I had a truly very easy pregnancy, for which I am really grateful. Unlike some of my friends, I’ve barely had any nausea or experienced any major complications or discomfort, which allowed me to remain very active well beyond my due date. I guess like any expecting woman, I had bouts of doubts and anxiety, especially after watching the news and all the crazy things going in this world (ISIS in the Middle East; global warming; pollution of air, food, water, you name it in China, etc.), and wondered why on earth would I bring a kid into life. But mostly I felt I was very serene during the whole nine months. I didn’t have any cravings or repulsion for particular foods or didn’t behave crazily at anytime. Or so I thought. In hindsight, the hormones did play some tricks on me, albeit on punctual occasions and isolated, but specific, events.

The crystallisation of these tricks happened to be T. the driver at J.’s office. The poor chap had of course the very best intentions at heart but the fact that he is culturally conditioned, his overzealousness and occasional nosiness during my pregnancy just got the best of me at a time when I wasn’t in full control of my reactions.

My resentment for him didn’t come gradually. It was triggered by his reaction when J. told him we were expecting a girl. He reportedly nearly choked on the spot in disappointment for J. Any remark on the fact that I was expecting a girl really put me off as much then as now, as a woman to start with and for my baby, unborn and already subject to prejudice. The guy couldn’t get over it and enquired a few times throughout the remaining months whether it was certain that we were having a girl. He really thought we were kidding or that results couldn’t be trusted. When I was nearly 8 months pregnant, he asked me: “So you are having a girl?” to which I calmly replied “yes”. He pondered for a minute and said, as if I had been pulling his leg: “nah, it’s a boy!” Even after S. was born, he texted J. enquiring whether the baby was indeed a girl.

That in itself, each time, drove me absolutely crazy. Unknowingly, he made matters worse for himself by sending me text messages telling me to take care of myself, rest, etc. It was out of consideration and fondness for J. and very well intentioned of course but by then I couldn’t stand the guy and would throw a fit every time he did anything at all. Whether he sent food, vitamins, text messages, told me I shouldn’t go swimming, or gave advice on which hospital to go to because (after having chatted with a nurse in our hospital and enquired about prices) ours was far too expensive and there were cheaper options.

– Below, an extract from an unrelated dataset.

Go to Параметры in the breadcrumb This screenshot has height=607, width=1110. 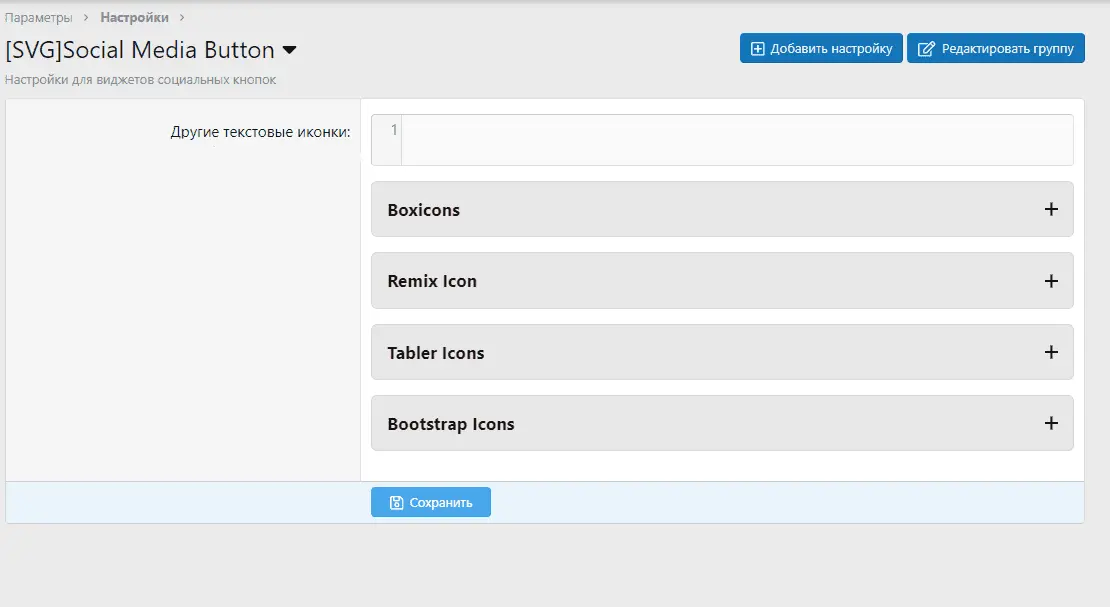click(x=39, y=17)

I had to tell him that I needed a doctor and staff with whom I could communicate and luckily the insurance was covering the costs.

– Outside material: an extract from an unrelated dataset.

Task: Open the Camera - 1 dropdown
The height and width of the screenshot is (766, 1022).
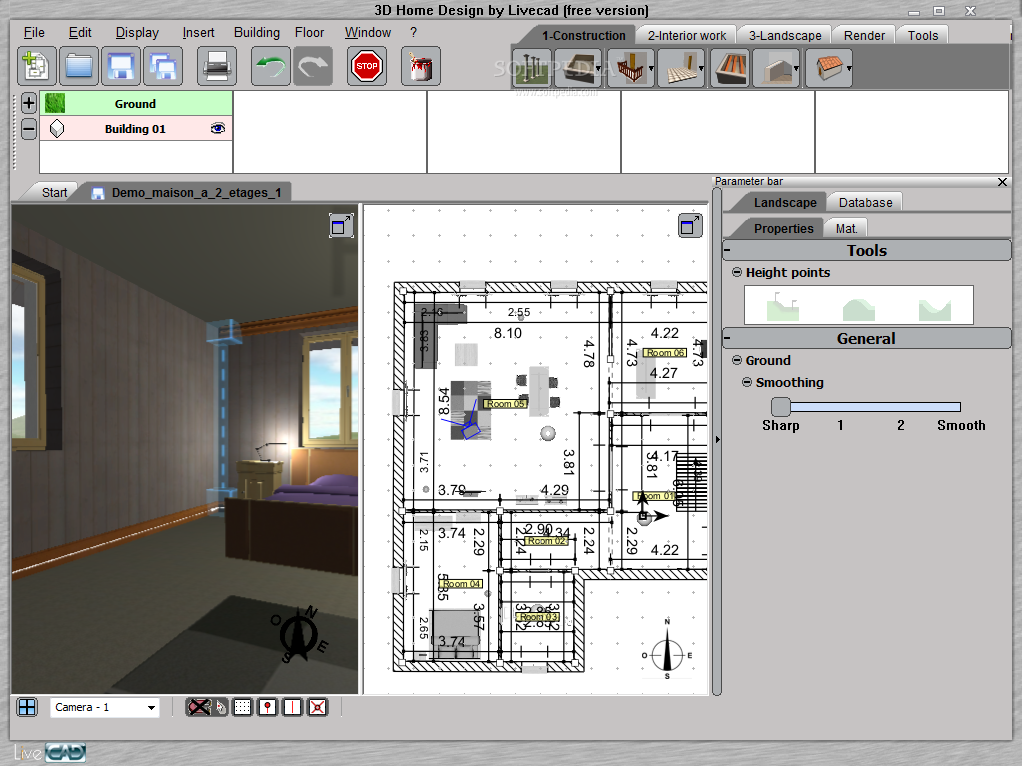Action: pyautogui.click(x=104, y=707)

My anger towards him became so irrational and obsessive that I once dreamt that he was going to pop into my hospital room unannounced and tell me and the nurses how to handle the baby. Or even try to impose his wife at home to help take care of the baby because we non-Chinese didn’t know any better. I would have to be very rude with him and tell him to fuck off and that I didn’t need him or his wife because my parents were here and that in other parts of the world people had newborns too and knew how to take care of them. Yes, the whole thing got very far in that little hormone-injected head of mine.

This self-winding up of mine continued for some time after S. was born and I would refuse that we go with him to the clinic whenever S. was due for a check-up. Thankfully, for him and my sanity, I’ve since then come back to my senses and do feel some degree of remorse.

Not that it recently occurred to me or that I am trying to justify the still fairly widespread tendency in China to prefer boys over girls, but I’ve given it some thought in the case of T. He has one child, a daughter, who lives in Beijing with her husband, child (I assume she has only one) and most probably her in-laws. In China, it is the tradition for the parents of the husband to move in with the new couple, so that the younger generation can take care of the older one and the older one can help out with the grand-child(ren). So T., as much as he loves his daughter, probably feels a bit screwed by the one child policy and the fact that he had a girl. In his early 60s, he doesn’t seem to have a comfortable retirement pension, if any and no one to take care of him and his wife but himself. He is sort of “doomed” to working many more years into his late age. Had he had a second child or, “better”, a boy that would’ve been his insurance for his old days.

With the abolishment of the single child policy last week (end October 2015, couples can now have two kids), 37 years after it was instated, the Chinese government intends to curb the forthcoming pension crisis. Hopefully it will also give a fairer chance for this working generation to be taken care of by their kids when they get older. In the meantime, T. happened to get in the way of my hormonal imbalance.